■家族の安心のために親の死後の準備を
介護が始まると、嫌でも親の死を覚悟しなければならなくなる。亡くなる間際の看取り、葬儀、埋葬と慌ただしく時が過ぎ去るなかで、死後の事務手続き(死後事務)を進めなければならず、悲しみにひたる時間さえないかもしれない。
「そんなことを考えるなんて縁起でもない」と思うかもしれないが、親の死に向けた準備が死後事務や相続の手続きを円滑にしてくれることは間違いない。親が死後事務のためのお金を用意してくれていれば、葬儀・埋葬費用などの支払いもスムーズだし、実家の整理にかかる費用もそこから工面できる。
例えば葬儀費用だと、火葬式で10万~20万円、一般葬で100万円前後、献花・祭壇や斎場などにこだわれば数百万円かかる可能性がある。埋葬料は、最近増えてきた海洋散骨や樹木葬でも30万~50万円、遺品整理も業者などに頼めば数十万円、デジタル遺品整理だけでも5万~10万円くらいといわれている。

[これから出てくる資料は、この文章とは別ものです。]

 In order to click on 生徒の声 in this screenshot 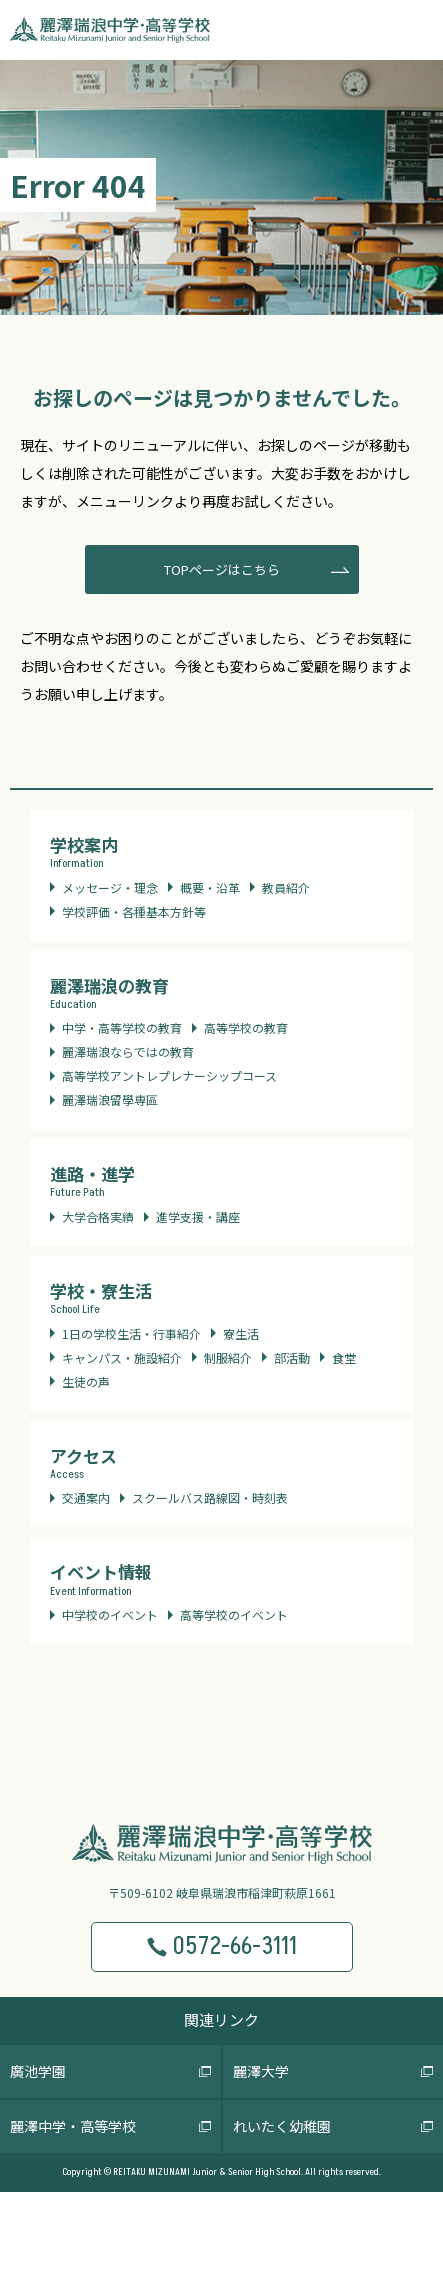, I will do `click(86, 1381)`.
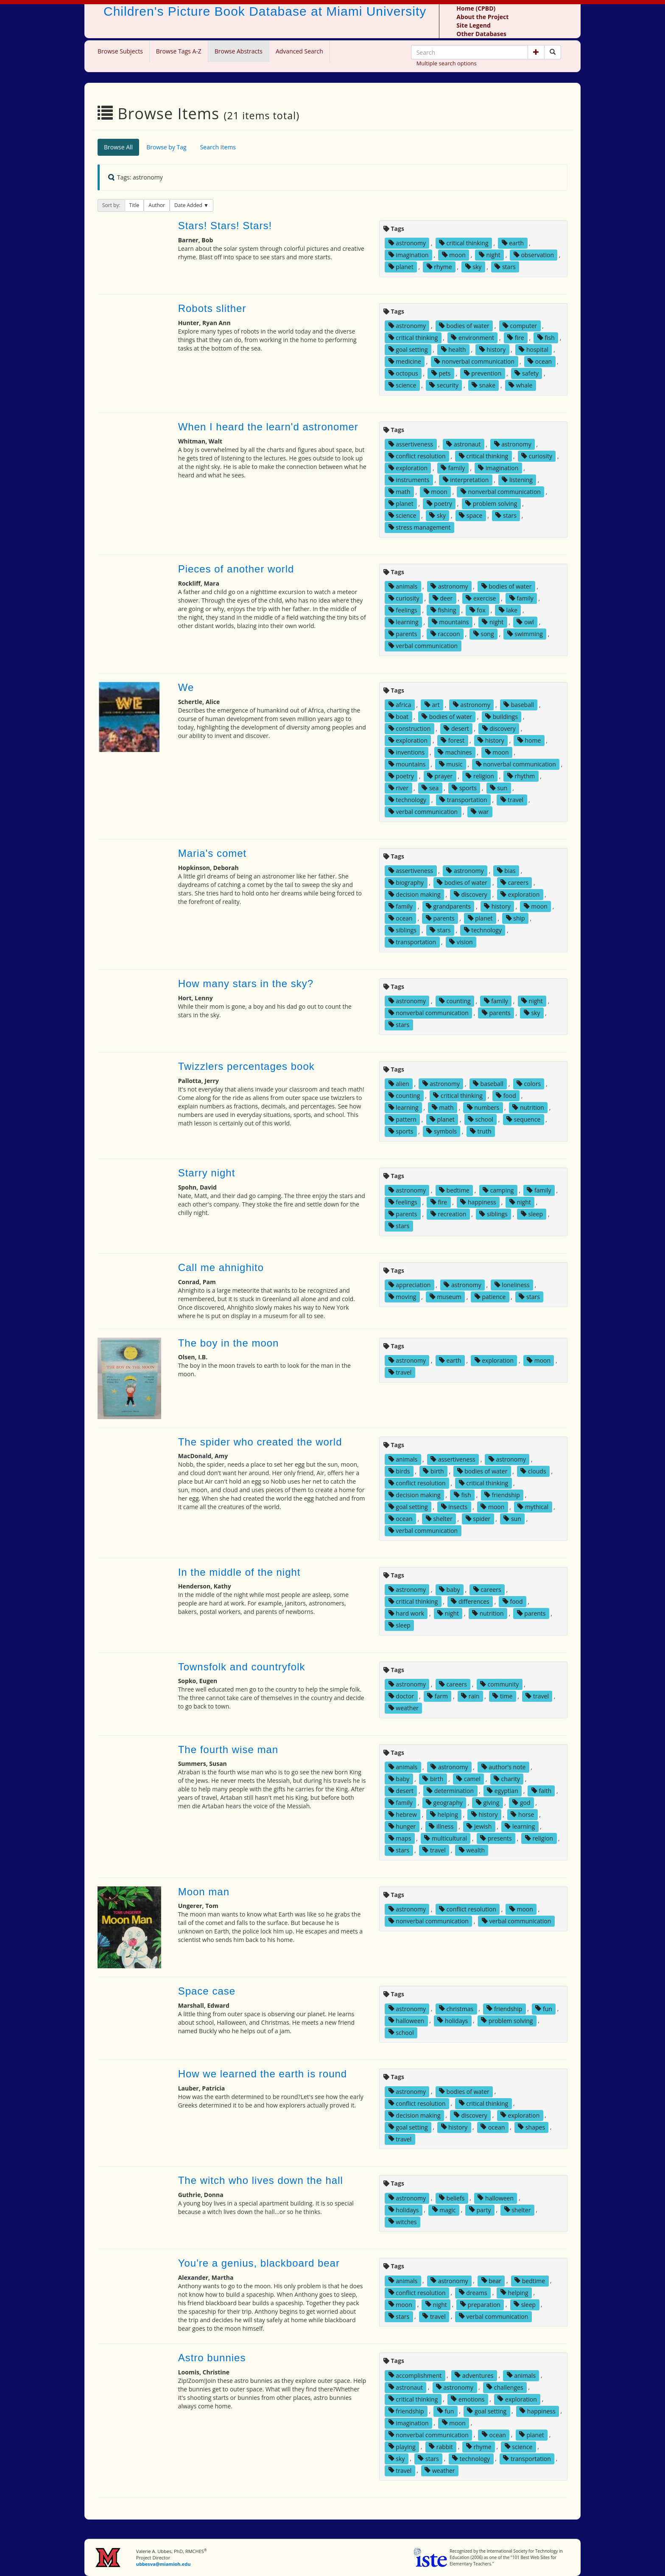  I want to click on hunger, so click(402, 1826).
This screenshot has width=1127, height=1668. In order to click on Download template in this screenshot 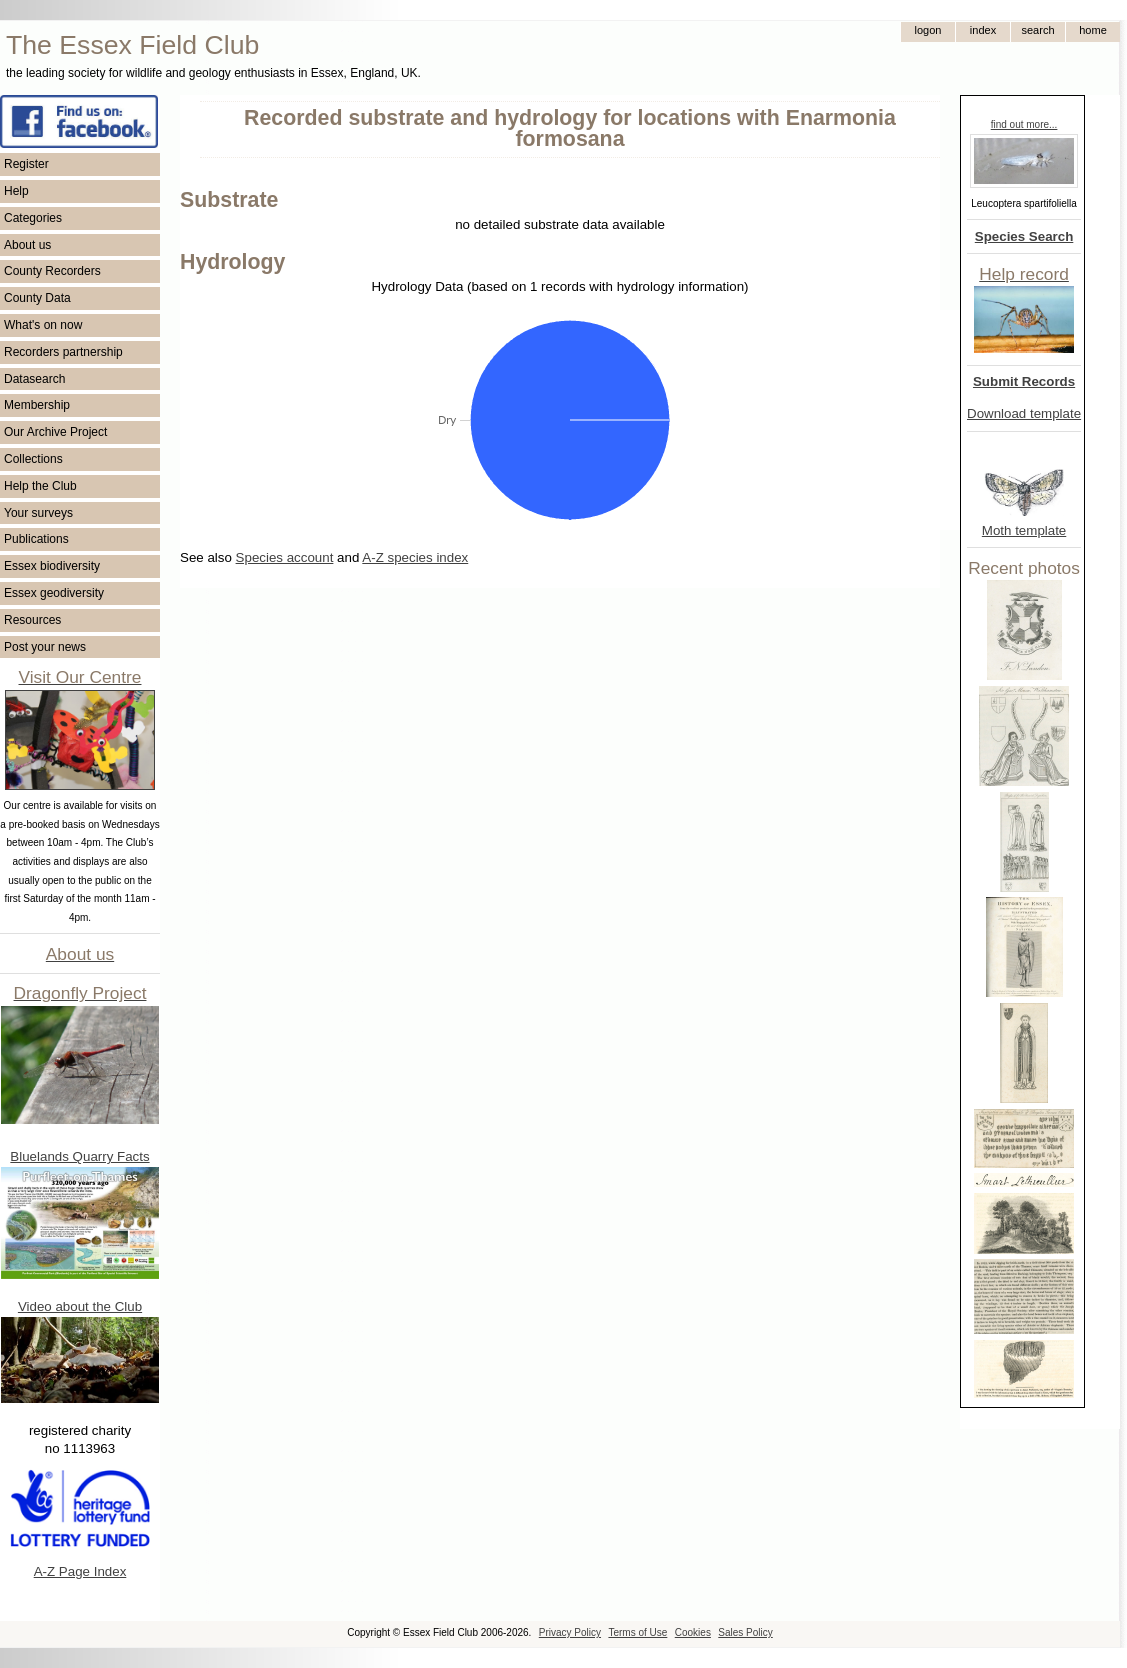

こうした費用は相続財産から支払うこともできるが、相続手続きが終わるまでは家族・親族が立て替える必要がある。誰が支払うかで揉めることもあり、それがきっかけで相続争いに発展するケースもあるから注意が必要だ。埋葬料や葬祭費、未支給年金など、亡くなった際に受け取れる給付金もあるが、決して十分ではない。